ALL IS LOST // Starring only Robert Redford, “All Is Lost” wastes no time settling the viewer into the lost at sea adventure that awaits. As Redford tackles a hole in his boat, giant waves from unbearable storms, and the loneliness that comes from be stranded by one’s self, director J.C. Chandor (“Margin Call”) explores the human psyche and the ever shifting breaking point of one man. Unless he’s screaming, Redford barely says a word, which makes the achievements of this film that much more commendable, as the film then relies on strong visuals and a strong emotional performance from the veteran Redford. One would be remiss to compare this film to last year’s “Life Of Pi”, which also featured being stranded at sea, because for one, it was told as a story, a part of Pi’s autobiography, while “All Is Lost”, although uses an “eight days earlier” moniker, is happening in the present. Also, in “Life Of Pi”, Pi has the animals (or humans if that’s how you took it) to give him other challenges.

“All Is Lost” is basically a survival guide to all the horrible events that can happen out at sea. As stated, Redford’s performance is key, and without any human connection, he is left to project his characteristics through his actions and responses to the oncoming events. The quality I found most endearing was his unwillingness to give up and the constant turning around to pick up his anchor or to go back for just a few more things when his ship is sinking. This is a quality that is not often explored in feature films, but is a common and justifiable trait that a sailor would probably have. Suspense is built in waves, building off moments like the hole in the ship or as it sinks. The viewer is on the edge of their seat, holding their breath for what will present itself next. Had anyone other than Redford try to take on this role, it may not have worked as well, but with Redford at the helm, “All Is Lost” could easily get some Oscar attention.

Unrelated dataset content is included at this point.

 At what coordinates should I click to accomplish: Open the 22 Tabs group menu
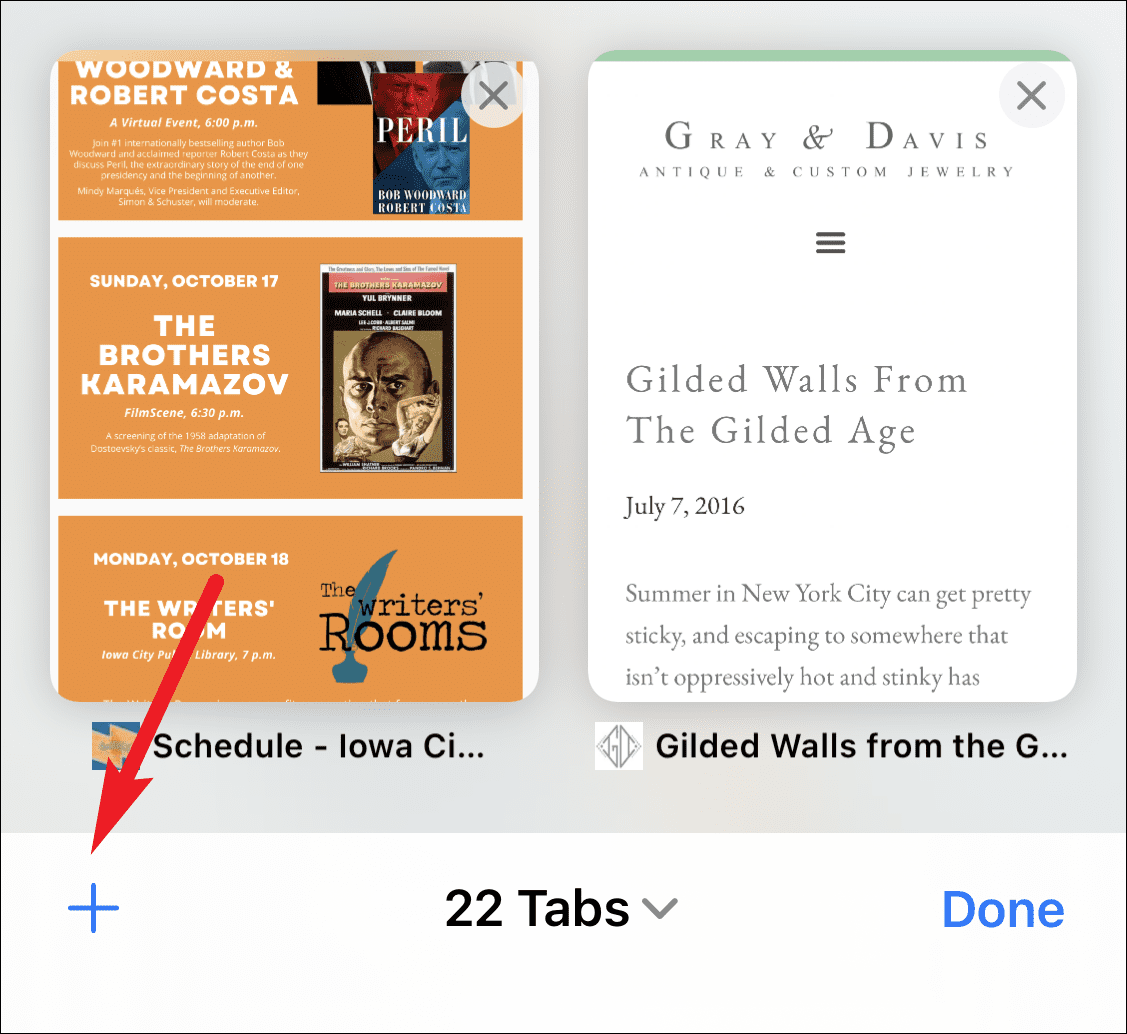pos(561,909)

THE COUNSELOR // Ridley Scott and Cormac McCarthy team up to deliver “The Counselor”, one of the most underrated ensemble dramas of the year. McCarthy, an 80 year old Pultizer Prize winning author (“No Country For Old Men”, “The Road”) is no stranger to the cinema, with both adaptations mentioned receiving acclaim across the board. “The Counselor” marks McCarthy’s first venture into an original screenplay however. Those that have read the unabridged screenplay say it reads like one of his novels and you get a hint of that in the feature film version. With an outstanding ensemble including Michael Fassbender, Brad Pitt, Javier Bardem, Cameron Diaz, and Penelope Cruz, the cast does their very best to get the thick dialogue/monologues to play across the screen, a venture to which the average viewer will shut down or turn off. Even critics pan the film as being a misfire on all accounts. I’m in the minority, however, that found the film captivating, with sex, violence, and situational drama running rampant.

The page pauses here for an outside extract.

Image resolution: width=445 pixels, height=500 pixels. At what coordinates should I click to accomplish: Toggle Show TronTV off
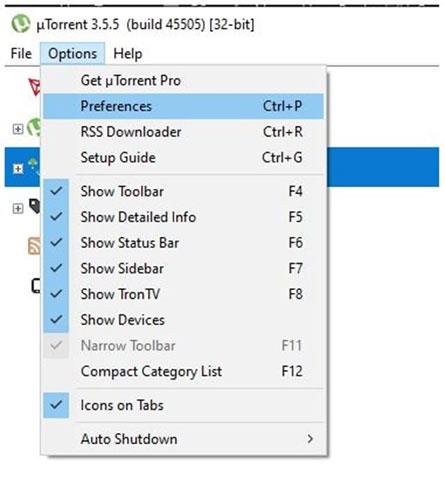[56, 294]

Fassbender is undeniably outstanding to watch, delivering on a scale we haven’t yet seen in Hollywood for decades. Pitt and Bardem add the perfect supporting layer to Fassbender’s performance, both on different sides of the dramatic spectrum. Cruz is sadly just a female pawn in the game, but does so with enough poise and grace to keep her role from feeling too unneeded, while the real star becomes Cameron Diaz, who turns off all pith and goofy charm to deliver a cold-faced portrayal of a strong female. McCarthy’s script feels like a play, setting up different situations that often interconnect and I strongly feel a second viewing of the film is needed to appreciate all the film has to offer.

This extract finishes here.